● **EXERCISE PROMPT**:
Using the string "Seguinos" as the key, pull each matching line out of the records below.

● **THE RECORDS**:
= = =
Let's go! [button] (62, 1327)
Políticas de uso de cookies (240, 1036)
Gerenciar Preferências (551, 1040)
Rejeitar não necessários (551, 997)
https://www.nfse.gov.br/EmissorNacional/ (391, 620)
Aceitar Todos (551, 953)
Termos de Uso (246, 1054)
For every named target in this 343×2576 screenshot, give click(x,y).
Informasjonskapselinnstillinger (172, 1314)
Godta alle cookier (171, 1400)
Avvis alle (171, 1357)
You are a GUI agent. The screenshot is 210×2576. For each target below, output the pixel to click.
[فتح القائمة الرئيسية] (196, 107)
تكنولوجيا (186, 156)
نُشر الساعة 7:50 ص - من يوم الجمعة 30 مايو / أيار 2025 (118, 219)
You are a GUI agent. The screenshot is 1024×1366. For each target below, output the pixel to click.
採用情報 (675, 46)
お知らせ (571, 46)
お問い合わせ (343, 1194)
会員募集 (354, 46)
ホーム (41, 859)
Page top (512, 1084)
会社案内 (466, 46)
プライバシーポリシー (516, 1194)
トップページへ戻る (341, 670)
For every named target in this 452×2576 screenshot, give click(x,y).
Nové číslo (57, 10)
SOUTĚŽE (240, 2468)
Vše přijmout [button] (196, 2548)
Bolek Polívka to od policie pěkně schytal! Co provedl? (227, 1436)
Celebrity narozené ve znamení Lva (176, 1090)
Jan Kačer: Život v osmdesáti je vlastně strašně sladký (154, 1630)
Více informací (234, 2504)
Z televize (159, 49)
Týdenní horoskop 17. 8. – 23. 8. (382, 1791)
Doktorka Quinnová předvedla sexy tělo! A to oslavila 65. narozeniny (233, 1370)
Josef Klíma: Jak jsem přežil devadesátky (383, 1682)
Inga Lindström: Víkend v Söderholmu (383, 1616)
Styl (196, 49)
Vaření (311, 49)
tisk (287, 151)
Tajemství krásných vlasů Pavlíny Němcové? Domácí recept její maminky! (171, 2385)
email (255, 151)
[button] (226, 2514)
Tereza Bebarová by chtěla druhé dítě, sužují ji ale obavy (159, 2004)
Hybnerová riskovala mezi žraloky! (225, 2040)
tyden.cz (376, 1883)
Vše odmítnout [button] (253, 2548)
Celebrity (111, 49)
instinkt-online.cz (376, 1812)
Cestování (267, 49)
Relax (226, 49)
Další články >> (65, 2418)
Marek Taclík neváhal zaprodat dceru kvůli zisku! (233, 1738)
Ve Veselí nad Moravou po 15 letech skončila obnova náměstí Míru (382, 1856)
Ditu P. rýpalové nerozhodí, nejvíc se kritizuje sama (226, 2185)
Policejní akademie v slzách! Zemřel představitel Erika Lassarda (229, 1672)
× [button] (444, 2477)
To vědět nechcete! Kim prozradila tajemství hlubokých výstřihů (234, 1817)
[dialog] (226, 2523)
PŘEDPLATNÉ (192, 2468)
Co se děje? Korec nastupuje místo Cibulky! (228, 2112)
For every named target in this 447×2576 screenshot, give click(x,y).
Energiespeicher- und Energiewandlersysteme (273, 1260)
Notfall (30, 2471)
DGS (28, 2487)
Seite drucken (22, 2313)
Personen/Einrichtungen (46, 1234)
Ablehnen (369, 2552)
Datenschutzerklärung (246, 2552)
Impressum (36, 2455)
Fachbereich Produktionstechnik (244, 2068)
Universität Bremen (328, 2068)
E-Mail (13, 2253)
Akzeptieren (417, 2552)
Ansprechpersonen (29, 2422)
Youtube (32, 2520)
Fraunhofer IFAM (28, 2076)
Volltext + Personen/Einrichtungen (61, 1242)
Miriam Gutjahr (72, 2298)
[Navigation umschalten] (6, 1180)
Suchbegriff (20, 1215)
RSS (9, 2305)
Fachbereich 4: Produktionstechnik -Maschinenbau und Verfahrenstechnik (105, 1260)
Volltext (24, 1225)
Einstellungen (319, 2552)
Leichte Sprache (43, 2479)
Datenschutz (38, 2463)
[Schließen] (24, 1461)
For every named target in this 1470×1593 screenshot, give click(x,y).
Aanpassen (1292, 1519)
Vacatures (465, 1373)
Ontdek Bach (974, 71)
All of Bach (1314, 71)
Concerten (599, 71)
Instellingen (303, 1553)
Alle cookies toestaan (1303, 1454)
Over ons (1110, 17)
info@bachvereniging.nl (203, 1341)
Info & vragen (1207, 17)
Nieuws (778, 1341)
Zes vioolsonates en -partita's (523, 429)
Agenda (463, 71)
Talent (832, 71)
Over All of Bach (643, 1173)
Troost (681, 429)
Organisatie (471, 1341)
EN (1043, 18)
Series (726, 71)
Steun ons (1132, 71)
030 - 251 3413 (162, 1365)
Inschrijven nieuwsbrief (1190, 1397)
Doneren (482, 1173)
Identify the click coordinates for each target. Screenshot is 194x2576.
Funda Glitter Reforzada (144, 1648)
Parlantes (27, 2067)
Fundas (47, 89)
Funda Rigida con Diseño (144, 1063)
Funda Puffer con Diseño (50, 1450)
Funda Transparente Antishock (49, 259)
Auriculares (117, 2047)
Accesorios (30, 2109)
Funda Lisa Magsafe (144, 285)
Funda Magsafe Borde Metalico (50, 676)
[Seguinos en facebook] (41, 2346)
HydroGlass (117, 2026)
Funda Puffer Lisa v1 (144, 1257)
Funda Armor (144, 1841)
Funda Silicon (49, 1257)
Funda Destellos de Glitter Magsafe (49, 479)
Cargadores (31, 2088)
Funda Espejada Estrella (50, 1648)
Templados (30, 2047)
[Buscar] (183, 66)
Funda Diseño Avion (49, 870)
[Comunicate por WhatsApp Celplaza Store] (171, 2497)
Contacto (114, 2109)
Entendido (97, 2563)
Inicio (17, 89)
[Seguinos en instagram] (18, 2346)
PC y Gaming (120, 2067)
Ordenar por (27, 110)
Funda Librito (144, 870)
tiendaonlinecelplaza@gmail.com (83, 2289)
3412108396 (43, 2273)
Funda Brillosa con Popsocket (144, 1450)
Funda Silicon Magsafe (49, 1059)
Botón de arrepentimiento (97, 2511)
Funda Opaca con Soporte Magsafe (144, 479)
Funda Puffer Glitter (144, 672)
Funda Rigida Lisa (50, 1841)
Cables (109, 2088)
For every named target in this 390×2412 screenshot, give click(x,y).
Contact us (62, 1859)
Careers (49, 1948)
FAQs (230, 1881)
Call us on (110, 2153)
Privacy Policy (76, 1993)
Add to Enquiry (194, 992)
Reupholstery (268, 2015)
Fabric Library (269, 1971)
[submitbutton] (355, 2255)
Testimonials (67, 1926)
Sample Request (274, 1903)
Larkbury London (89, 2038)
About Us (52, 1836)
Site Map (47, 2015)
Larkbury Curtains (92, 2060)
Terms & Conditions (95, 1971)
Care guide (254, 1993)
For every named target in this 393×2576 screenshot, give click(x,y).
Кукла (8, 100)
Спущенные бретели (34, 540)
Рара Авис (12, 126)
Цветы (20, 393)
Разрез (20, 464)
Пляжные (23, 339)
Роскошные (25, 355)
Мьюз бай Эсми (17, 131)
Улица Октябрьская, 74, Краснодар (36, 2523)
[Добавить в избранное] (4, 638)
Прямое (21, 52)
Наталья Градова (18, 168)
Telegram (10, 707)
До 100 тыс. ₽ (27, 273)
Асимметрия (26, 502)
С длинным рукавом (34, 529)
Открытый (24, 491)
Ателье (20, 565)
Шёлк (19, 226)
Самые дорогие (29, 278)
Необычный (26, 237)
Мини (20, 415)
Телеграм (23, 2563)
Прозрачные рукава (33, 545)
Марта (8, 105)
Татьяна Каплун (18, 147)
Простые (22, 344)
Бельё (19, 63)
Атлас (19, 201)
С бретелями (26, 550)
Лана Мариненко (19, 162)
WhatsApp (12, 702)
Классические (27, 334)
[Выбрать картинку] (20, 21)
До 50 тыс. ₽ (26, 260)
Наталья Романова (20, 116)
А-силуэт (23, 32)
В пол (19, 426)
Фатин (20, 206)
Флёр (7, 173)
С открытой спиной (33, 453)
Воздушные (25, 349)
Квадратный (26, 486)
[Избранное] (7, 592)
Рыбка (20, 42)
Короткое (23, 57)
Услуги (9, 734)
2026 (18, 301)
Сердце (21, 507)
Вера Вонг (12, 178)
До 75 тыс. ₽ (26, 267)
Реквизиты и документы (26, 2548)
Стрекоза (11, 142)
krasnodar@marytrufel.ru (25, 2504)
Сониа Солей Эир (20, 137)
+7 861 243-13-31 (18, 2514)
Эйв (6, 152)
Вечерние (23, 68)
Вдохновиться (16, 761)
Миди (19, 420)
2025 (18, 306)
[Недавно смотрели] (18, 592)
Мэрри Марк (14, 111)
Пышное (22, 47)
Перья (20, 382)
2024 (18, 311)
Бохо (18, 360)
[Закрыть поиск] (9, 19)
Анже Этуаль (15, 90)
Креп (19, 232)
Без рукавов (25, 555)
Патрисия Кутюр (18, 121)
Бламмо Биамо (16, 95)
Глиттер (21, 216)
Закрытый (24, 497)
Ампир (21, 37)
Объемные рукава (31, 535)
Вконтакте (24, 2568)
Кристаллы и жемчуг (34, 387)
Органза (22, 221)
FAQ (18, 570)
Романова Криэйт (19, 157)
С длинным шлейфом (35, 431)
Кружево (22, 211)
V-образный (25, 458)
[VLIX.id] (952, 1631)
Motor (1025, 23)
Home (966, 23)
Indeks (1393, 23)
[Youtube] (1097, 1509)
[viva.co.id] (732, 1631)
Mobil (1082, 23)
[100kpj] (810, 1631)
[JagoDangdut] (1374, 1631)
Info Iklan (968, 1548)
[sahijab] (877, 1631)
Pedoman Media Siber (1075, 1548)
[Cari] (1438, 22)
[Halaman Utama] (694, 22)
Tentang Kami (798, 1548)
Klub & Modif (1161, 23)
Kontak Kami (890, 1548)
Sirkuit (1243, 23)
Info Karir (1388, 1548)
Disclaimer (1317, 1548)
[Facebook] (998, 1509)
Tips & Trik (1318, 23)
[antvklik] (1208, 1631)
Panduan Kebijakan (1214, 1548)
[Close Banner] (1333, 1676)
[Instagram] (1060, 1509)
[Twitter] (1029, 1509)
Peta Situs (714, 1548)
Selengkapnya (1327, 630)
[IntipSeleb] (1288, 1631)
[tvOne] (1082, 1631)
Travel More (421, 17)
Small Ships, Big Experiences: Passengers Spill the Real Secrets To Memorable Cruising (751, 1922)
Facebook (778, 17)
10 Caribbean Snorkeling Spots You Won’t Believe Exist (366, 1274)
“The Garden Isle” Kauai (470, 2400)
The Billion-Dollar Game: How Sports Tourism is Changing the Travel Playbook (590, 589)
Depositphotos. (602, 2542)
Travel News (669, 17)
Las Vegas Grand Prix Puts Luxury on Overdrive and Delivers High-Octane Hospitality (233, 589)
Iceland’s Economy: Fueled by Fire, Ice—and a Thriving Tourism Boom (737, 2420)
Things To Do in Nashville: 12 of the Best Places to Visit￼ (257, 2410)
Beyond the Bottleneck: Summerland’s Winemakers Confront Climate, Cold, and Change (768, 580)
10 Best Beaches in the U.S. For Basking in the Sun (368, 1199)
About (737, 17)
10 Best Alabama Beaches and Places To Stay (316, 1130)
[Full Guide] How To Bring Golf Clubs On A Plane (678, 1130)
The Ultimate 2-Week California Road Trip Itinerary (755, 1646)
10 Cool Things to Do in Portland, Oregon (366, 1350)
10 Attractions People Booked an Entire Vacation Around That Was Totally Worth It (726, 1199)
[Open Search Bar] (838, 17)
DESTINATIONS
= = =
● **ANSWER SPACE**:
[Seguinos en facebook] (41, 2346)
[Seguinos en instagram] (18, 2346)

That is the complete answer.